What's the Matter with Larry Bartels?

Thomas Frank and Larry Bartels offer different interpretations of working class voting in the 2000 and 2004 elections. Thomas Frank, in What’s The Matter With Kansas and other articles argues that the nation’s working class neglected its economic self interest in supporting Republican candidates such as George W. Bush. With special emphasis on the 2004 election, Frank illustrates how the Republicans, under the leadership of Karl Rove, became adept at convincing working class voters that the Republicans could best protect their interests on the “social” or “wedge” issues such as abortion, prayer in the schools and gay marriage. Bartels, in an effort to discredit the work of Frank, offers a highly restricted definition of lower-income voters that all but excludes a large portion of workers in the middle class. Bartels also ignores a long history of Republican efforts to woo the middle classes going back to Richard Nixon’s 1968 campaign. Overall, Frank offers the more convincing and compelling analysis.

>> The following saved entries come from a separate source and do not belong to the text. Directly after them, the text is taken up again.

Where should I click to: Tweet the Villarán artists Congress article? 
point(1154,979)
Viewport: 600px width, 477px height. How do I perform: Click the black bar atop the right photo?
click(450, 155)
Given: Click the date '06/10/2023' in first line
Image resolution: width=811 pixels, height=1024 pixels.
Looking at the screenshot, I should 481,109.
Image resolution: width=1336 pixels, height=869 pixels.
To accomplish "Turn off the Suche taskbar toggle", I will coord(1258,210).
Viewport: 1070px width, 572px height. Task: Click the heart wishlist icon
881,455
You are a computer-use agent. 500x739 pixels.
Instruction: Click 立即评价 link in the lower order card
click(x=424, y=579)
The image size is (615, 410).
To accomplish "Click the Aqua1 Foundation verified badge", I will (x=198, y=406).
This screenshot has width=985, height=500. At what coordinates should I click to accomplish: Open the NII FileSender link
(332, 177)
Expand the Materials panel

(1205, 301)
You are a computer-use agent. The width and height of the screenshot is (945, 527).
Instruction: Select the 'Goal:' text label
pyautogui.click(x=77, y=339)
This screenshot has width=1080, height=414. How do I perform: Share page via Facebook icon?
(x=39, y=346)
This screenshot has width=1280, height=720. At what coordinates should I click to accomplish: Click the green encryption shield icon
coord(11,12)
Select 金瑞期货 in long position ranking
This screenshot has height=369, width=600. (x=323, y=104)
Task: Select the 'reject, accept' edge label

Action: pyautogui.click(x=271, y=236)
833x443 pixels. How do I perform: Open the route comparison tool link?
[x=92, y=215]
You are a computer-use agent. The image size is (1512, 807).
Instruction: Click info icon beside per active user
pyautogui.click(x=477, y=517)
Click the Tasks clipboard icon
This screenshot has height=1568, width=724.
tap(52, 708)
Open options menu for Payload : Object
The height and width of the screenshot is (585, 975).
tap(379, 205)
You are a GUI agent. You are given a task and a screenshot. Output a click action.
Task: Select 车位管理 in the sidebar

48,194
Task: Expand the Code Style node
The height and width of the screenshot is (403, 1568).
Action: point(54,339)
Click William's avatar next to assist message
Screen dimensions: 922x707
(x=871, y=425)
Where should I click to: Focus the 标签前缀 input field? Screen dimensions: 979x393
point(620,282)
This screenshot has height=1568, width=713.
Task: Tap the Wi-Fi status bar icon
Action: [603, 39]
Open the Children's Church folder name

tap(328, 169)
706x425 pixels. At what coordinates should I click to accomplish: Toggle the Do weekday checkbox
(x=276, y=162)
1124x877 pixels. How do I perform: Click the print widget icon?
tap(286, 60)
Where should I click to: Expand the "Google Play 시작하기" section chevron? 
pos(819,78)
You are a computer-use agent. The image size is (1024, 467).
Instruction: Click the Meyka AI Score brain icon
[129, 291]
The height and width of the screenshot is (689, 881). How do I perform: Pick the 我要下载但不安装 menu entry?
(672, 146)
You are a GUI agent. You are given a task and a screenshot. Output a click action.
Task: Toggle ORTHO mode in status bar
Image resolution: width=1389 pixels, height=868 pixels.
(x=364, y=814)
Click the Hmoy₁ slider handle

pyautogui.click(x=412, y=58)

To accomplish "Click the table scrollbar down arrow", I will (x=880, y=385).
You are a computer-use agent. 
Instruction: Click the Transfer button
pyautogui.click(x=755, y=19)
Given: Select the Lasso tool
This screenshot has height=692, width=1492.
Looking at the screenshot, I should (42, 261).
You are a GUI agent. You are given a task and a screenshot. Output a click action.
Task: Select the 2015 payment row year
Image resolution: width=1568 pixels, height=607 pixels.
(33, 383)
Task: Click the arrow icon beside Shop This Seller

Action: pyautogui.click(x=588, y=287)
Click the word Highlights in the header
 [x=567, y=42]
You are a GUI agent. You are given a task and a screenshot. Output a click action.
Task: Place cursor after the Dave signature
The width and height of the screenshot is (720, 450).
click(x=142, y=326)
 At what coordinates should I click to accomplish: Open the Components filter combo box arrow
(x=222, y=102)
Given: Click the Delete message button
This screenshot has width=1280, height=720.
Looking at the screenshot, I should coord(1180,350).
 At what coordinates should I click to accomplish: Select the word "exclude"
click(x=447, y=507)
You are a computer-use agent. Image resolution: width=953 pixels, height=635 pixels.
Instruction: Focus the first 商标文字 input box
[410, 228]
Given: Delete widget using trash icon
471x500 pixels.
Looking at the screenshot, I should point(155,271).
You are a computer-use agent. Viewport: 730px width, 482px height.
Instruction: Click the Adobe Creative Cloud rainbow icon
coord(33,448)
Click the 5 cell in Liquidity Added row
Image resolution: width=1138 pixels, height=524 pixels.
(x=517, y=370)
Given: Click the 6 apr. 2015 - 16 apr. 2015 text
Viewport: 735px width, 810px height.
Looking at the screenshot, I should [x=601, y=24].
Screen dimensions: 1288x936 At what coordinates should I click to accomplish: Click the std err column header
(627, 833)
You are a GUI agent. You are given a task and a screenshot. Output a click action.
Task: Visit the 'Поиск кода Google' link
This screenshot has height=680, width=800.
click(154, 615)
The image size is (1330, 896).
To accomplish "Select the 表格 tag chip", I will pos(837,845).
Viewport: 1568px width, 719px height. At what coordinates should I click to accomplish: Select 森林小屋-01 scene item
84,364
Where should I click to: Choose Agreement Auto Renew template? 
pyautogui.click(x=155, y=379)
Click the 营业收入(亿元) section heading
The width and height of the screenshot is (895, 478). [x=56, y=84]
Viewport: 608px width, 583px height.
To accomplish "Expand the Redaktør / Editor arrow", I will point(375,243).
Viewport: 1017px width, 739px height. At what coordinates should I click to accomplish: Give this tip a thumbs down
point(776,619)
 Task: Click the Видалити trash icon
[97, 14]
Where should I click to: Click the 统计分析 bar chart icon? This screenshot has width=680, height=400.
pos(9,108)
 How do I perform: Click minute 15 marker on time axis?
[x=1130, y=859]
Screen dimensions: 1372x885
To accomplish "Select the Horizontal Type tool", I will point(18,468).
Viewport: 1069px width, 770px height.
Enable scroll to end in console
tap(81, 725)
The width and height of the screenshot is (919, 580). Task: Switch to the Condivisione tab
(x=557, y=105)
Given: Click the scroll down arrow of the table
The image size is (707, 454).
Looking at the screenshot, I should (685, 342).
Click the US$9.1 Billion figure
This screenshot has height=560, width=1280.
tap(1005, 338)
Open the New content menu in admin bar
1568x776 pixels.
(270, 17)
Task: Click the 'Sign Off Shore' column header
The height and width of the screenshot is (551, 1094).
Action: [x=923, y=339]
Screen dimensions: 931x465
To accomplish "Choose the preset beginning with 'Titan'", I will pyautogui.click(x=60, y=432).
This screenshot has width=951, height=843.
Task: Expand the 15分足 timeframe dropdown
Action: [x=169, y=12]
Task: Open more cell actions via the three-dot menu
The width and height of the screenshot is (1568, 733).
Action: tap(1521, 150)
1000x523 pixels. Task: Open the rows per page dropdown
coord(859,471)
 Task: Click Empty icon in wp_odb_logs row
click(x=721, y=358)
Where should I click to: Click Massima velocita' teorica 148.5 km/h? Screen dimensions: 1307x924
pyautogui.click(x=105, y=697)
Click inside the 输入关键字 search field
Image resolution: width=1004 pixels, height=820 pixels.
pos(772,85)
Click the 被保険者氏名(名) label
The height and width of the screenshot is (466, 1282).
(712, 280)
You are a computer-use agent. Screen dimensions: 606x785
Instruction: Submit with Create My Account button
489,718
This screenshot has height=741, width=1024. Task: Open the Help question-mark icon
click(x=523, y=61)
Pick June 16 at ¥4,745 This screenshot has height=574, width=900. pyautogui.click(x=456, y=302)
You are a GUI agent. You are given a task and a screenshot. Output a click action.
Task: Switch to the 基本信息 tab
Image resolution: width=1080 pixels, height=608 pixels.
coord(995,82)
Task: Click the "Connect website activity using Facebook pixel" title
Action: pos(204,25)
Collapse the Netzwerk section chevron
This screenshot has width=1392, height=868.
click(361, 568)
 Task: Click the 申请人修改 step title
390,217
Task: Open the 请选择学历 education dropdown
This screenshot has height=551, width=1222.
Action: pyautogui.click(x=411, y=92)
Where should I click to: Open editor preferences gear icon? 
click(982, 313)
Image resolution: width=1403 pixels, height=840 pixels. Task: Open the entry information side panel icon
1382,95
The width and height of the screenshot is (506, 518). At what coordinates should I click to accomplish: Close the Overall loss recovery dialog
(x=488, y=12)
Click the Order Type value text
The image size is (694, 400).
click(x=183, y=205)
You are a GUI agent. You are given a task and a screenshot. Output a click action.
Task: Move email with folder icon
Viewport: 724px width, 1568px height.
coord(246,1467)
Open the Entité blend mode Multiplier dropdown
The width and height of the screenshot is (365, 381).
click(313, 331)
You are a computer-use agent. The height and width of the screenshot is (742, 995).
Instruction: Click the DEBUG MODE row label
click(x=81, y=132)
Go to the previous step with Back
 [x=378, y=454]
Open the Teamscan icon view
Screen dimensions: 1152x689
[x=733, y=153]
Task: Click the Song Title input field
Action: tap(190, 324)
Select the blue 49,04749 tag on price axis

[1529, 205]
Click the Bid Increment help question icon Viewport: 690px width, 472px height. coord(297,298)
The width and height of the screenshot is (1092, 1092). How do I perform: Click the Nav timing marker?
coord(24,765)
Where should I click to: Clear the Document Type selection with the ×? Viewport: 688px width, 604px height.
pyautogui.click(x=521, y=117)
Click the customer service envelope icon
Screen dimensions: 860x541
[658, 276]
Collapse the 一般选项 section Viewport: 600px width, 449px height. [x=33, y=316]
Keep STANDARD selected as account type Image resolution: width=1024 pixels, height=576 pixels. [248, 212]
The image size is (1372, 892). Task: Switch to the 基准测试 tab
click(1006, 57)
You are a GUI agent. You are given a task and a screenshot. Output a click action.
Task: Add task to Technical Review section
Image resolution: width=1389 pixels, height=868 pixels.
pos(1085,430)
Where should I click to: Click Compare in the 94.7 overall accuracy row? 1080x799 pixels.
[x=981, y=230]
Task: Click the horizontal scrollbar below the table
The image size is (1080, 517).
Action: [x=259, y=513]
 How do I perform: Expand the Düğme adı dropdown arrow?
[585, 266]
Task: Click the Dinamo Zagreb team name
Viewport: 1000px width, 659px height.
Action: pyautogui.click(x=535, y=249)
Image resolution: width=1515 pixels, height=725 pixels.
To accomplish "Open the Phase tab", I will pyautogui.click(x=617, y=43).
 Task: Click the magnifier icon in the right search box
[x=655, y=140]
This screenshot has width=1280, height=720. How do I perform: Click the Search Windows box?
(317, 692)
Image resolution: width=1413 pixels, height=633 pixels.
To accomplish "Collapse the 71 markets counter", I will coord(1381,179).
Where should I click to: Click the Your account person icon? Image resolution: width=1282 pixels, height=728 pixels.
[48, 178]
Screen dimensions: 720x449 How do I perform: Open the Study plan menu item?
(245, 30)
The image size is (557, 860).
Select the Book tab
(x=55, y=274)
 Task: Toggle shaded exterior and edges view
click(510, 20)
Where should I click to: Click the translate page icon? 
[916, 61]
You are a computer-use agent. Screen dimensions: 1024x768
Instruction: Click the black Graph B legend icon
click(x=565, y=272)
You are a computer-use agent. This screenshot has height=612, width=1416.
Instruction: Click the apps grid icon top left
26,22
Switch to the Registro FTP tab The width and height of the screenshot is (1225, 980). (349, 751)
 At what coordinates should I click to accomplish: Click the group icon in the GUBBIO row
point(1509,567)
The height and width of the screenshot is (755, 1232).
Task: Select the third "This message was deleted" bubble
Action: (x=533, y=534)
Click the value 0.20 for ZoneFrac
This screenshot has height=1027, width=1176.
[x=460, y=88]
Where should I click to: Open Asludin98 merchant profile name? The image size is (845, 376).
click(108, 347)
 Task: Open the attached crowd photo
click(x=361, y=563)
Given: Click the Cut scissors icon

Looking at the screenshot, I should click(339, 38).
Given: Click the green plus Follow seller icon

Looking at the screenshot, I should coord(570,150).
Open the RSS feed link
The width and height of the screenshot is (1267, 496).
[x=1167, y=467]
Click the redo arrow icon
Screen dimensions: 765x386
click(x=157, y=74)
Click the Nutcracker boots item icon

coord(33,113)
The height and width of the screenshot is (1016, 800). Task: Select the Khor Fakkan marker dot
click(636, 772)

Even a cursory glance at the political history of the United States since the 1960s confirms the long, successful efforts to portray the Democrats as unreliable and dangerous outsiders of one sort or another and the Republicans as the real friends of working class people. This began with Richard Nixon’s appeal to the “Great Silent Majority” and his successful campaign to paint the Democrats as soft on crime, pro-welfare radicals. By 1972 Nixon’s C.R.E.E.P. successfully derided George McGovern as the candidate of “Acid, Amnesty and Abortion.” George H.W. Bush and his campaign manager Lee Atwater took this sort of campaign to a whole new level in 1988 in portraying Michael Dukakis as an unreliable liberal who would endanger school prayer, promote abortion and let dangerous criminals out of jail. This campaign strategy did not arise, de novo, in 2000; it had been around for decades; it worked; to deny that working class people were coming over to the Republican Party in droves defies both common sense and an examination of any political history of those decades.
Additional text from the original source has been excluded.